* _Work to complete_: Return each of the following items word for word, with no changes.

begin The input

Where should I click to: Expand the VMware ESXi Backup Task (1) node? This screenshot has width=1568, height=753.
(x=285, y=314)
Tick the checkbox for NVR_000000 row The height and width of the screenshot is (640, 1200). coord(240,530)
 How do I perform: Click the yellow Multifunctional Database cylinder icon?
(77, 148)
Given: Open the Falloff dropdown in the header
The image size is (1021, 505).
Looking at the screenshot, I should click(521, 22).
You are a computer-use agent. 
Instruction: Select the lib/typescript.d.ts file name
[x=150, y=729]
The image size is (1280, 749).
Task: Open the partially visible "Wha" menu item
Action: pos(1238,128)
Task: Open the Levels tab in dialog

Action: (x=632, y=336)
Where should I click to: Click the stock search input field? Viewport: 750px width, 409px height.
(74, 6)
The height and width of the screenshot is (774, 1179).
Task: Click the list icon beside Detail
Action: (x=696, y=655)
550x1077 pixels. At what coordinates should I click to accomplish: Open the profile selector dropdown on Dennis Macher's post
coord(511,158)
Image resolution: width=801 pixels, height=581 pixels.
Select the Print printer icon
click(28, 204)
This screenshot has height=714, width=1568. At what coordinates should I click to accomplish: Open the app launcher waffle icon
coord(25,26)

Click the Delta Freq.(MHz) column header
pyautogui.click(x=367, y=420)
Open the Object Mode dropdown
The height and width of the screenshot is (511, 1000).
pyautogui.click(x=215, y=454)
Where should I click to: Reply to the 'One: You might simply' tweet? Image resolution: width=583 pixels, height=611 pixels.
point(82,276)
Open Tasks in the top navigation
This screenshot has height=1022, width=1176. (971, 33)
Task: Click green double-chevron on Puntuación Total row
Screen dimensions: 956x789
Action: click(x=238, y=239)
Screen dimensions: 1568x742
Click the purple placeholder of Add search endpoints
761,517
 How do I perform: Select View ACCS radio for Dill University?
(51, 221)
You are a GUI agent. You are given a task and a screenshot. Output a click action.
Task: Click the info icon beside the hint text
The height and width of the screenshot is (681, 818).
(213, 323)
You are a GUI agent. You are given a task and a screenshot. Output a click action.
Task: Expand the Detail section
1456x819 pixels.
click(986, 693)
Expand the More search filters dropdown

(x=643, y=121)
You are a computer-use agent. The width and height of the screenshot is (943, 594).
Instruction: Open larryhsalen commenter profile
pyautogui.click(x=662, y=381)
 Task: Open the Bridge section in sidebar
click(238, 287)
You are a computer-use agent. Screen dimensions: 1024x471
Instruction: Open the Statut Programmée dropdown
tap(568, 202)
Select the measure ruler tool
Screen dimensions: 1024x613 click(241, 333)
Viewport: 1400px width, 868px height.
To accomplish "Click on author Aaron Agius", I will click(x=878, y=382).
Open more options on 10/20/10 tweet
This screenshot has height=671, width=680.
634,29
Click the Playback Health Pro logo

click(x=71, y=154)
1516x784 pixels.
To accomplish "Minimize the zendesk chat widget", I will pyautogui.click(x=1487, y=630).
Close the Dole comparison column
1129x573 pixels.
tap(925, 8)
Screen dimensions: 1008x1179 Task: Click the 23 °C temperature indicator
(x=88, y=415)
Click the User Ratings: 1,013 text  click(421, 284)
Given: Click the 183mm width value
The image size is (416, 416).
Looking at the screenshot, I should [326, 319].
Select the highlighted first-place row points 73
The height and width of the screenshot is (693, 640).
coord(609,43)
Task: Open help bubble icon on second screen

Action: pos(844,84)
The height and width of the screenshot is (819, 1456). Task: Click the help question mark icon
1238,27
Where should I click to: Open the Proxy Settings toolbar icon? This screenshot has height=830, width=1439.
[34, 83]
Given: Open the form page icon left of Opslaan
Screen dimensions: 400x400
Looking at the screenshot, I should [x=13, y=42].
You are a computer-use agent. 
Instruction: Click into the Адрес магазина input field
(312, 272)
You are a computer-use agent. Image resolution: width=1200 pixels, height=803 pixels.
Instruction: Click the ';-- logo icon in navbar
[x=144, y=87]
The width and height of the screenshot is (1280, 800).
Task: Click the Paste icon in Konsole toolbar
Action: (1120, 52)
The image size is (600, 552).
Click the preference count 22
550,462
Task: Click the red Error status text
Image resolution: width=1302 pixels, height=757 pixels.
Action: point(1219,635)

end The input

* _Full solution_:
Where should I click to: Expand the VMware ESXi Backup Task (1) node? This screenshot has width=1568, height=753.
(x=285, y=314)
Tick the checkbox for NVR_000000 row The height and width of the screenshot is (640, 1200). coord(240,530)
 How do I perform: Click the yellow Multifunctional Database cylinder icon?
(77, 148)
Given: Open the Falloff dropdown in the header
The image size is (1021, 505).
Looking at the screenshot, I should click(521, 22).
You are a computer-use agent. 
Instruction: Select the lib/typescript.d.ts file name
[x=150, y=729]
The image size is (1280, 749).
Task: Open the partially visible "Wha" menu item
Action: pos(1238,128)
Task: Open the Levels tab in dialog

Action: (x=632, y=336)
Where should I click to: Click the stock search input field? Viewport: 750px width, 409px height.
(74, 6)
The height and width of the screenshot is (774, 1179).
Task: Click the list icon beside Detail
Action: (x=696, y=655)
550x1077 pixels. At what coordinates should I click to accomplish: Open the profile selector dropdown on Dennis Macher's post
coord(511,158)
Image resolution: width=801 pixels, height=581 pixels.
Select the Print printer icon
click(28, 204)
This screenshot has height=714, width=1568. At what coordinates should I click to accomplish: Open the app launcher waffle icon
coord(25,26)

Click the Delta Freq.(MHz) column header
pyautogui.click(x=367, y=420)
Open the Object Mode dropdown
The height and width of the screenshot is (511, 1000).
pyautogui.click(x=215, y=454)
Where should I click to: Reply to the 'One: You might simply' tweet? Image resolution: width=583 pixels, height=611 pixels.
point(82,276)
Open Tasks in the top navigation
This screenshot has height=1022, width=1176. (971, 33)
Task: Click green double-chevron on Puntuación Total row
Screen dimensions: 956x789
Action: click(x=238, y=239)
Screen dimensions: 1568x742
Click the purple placeholder of Add search endpoints
761,517
 How do I perform: Select View ACCS radio for Dill University?
(51, 221)
You are a GUI agent. You are given a task and a screenshot. Output a click action.
Task: Click the info icon beside the hint text
The height and width of the screenshot is (681, 818).
(213, 323)
You are a GUI agent. You are given a task and a screenshot. Output a click action.
Task: Expand the Detail section
1456x819 pixels.
click(986, 693)
Expand the More search filters dropdown

(x=643, y=121)
You are a computer-use agent. The width and height of the screenshot is (943, 594).
Instruction: Open larryhsalen commenter profile
pyautogui.click(x=662, y=381)
 Task: Open the Bridge section in sidebar
click(238, 287)
You are a computer-use agent. Screen dimensions: 1024x471
Instruction: Open the Statut Programmée dropdown
tap(568, 202)
Select the measure ruler tool
Screen dimensions: 1024x613 click(241, 333)
Viewport: 1400px width, 868px height.
To accomplish "Click on author Aaron Agius", I will click(x=878, y=382).
Open more options on 10/20/10 tweet
This screenshot has height=671, width=680.
634,29
Click the Playback Health Pro logo

click(x=71, y=154)
1516x784 pixels.
To accomplish "Minimize the zendesk chat widget", I will pyautogui.click(x=1487, y=630).
Close the Dole comparison column
1129x573 pixels.
tap(925, 8)
Screen dimensions: 1008x1179 Task: Click the 23 °C temperature indicator
(x=88, y=415)
Click the User Ratings: 1,013 text  click(421, 284)
Given: Click the 183mm width value
The image size is (416, 416).
Looking at the screenshot, I should [326, 319].
Select the highlighted first-place row points 73
The height and width of the screenshot is (693, 640).
coord(609,43)
Task: Open help bubble icon on second screen

Action: pos(844,84)
The height and width of the screenshot is (819, 1456). Task: Click the help question mark icon
1238,27
Where should I click to: Open the Proxy Settings toolbar icon? This screenshot has height=830, width=1439.
[34, 83]
Given: Open the form page icon left of Opslaan
Screen dimensions: 400x400
Looking at the screenshot, I should [x=13, y=42].
You are a computer-use agent. 
Instruction: Click into the Адрес магазина input field
(312, 272)
You are a computer-use agent. Image resolution: width=1200 pixels, height=803 pixels.
Instruction: Click the ';-- logo icon in navbar
[x=144, y=87]
The width and height of the screenshot is (1280, 800).
Task: Click the Paste icon in Konsole toolbar
Action: (1120, 52)
The image size is (600, 552).
Click the preference count 22
550,462
Task: Click the red Error status text
Image resolution: width=1302 pixels, height=757 pixels.
Action: point(1219,635)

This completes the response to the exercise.